Watch the full conversation here:
Or listen to it here:
There’s a lot happening in Japan’s food tech space and Hiro did not hedge. He pointed to a new mix of players and public momentum, highlighting that Japan’s food innovation has stepped into the second stage and that the Tokyo Metropolitan Government has been supportive of increasing the number of startups, making the sector very dynamic.
There were 2 points in our conversation that really reeled me in.
First, strength isn’t speed. Japan’s food value chain delivers stable, tasty, healthy, cost-efficient food, but that very efficiency makes it rigid for newcomers. Opening lanes for startups and new business teams is the next test.
Second, people first, then tech. As Akiko put it, consumers are not always ready to change their eating behavior easily, so the wins come from behavior-friendly innovation. This includes things like wellness-forward foods, regenerative thinking, and smart upcycling that are familiar and taste great.
There are a number of other challenges that are going to make the direction of evolution of food tech very important in the country.
Japan is aging, so adoption curves are slower unless change is effortless and respectful of habit, while also being affordable.
The supply chain’s hyper-efficiency can stall pilots in procurement unless there are sandboxes, joint ventures, or flexible vendor paths.

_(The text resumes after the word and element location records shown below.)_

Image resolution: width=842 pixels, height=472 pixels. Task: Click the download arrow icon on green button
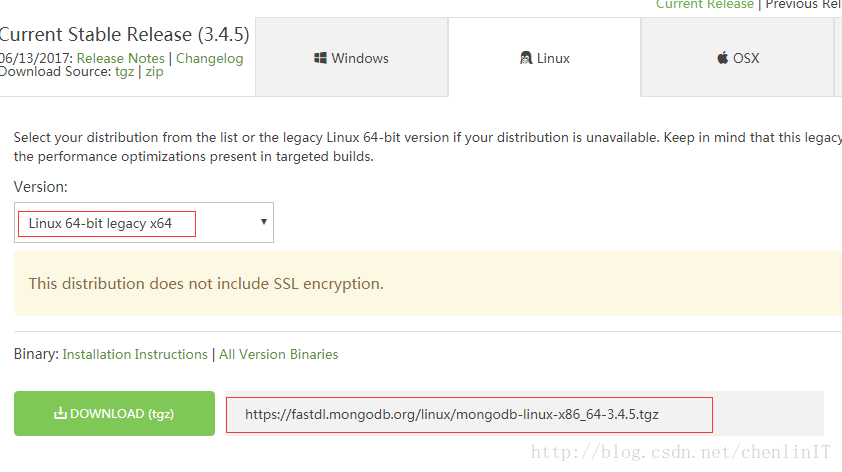tap(60, 413)
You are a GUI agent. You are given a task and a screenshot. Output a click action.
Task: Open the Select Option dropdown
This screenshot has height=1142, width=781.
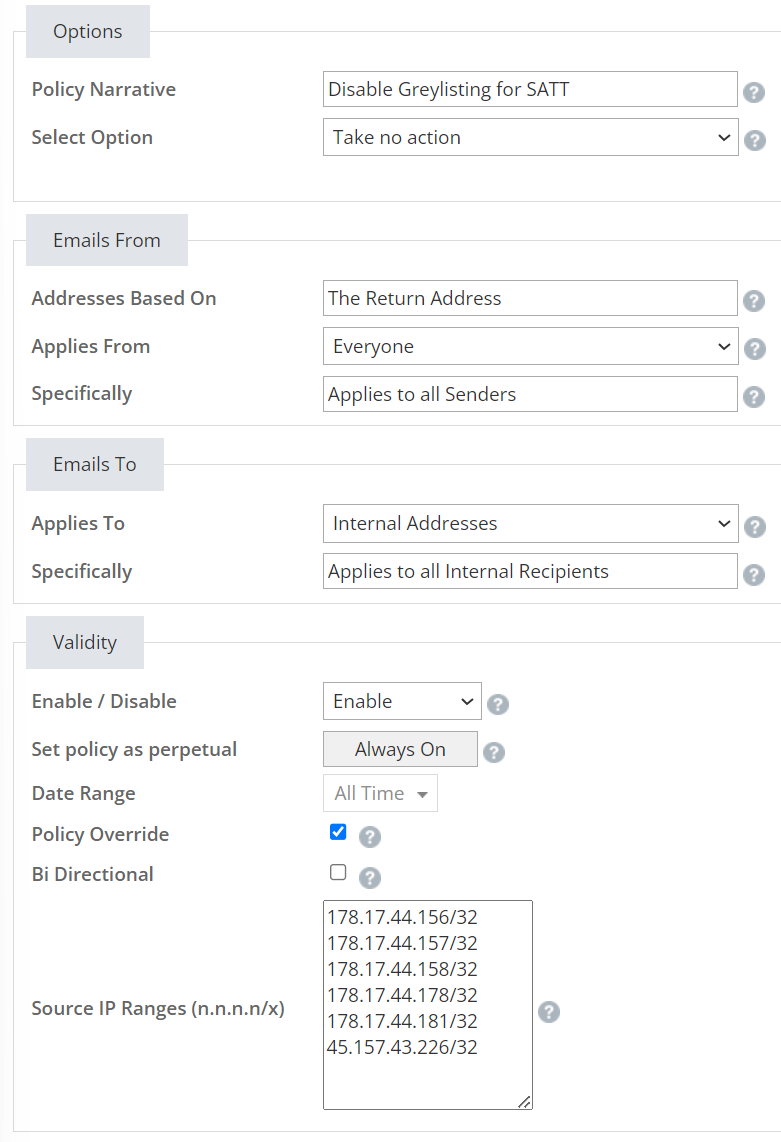(x=530, y=137)
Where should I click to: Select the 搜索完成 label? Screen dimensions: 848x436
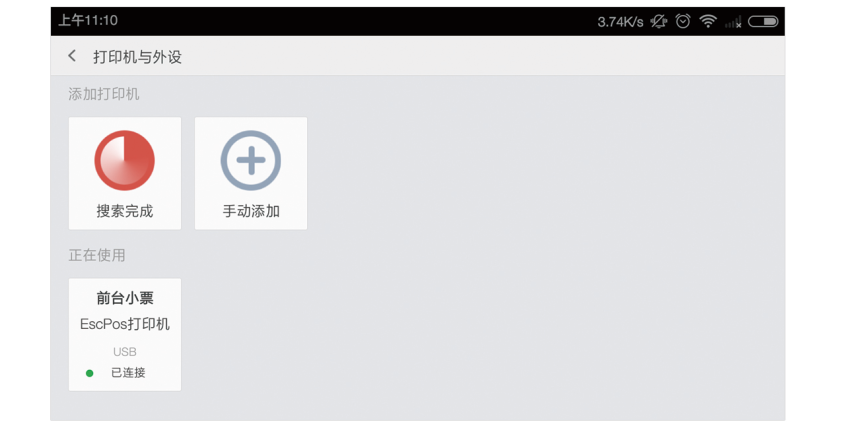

Venture money is cautious, but public funding is up. This is brilliant for proof, but unit economics and routes to scale still need to be developed.
Food security is a strategic pressure point: Japan imports roughly 10X what it exports, with calorie self-sufficiency around 38%. These ratios need to be improve significantly, and tech has the power to support this.
Succession in craft and agriculture is fragile too. Miso and soy breweries are shrinking, so pairing chef networks with tech matters if the country wants modernization without losing cultural IP.
And there’s a storytelling gap: Japan has world-class fermentation, flavor design, and ingredient craftsmanship, but hasn’t always packaged that know-how into momentum-building narratives.
The Ministry of Agriculture, Forestry and Fisheries is investing around US$500 million into agri-food startups, while non-food giants – from megabanks to developers – are stepping into food with labs and talent. The translation: we’ll see more real products to touch, taste, and test, and more cross-industry deals designed to push through the “rigidity” barrier.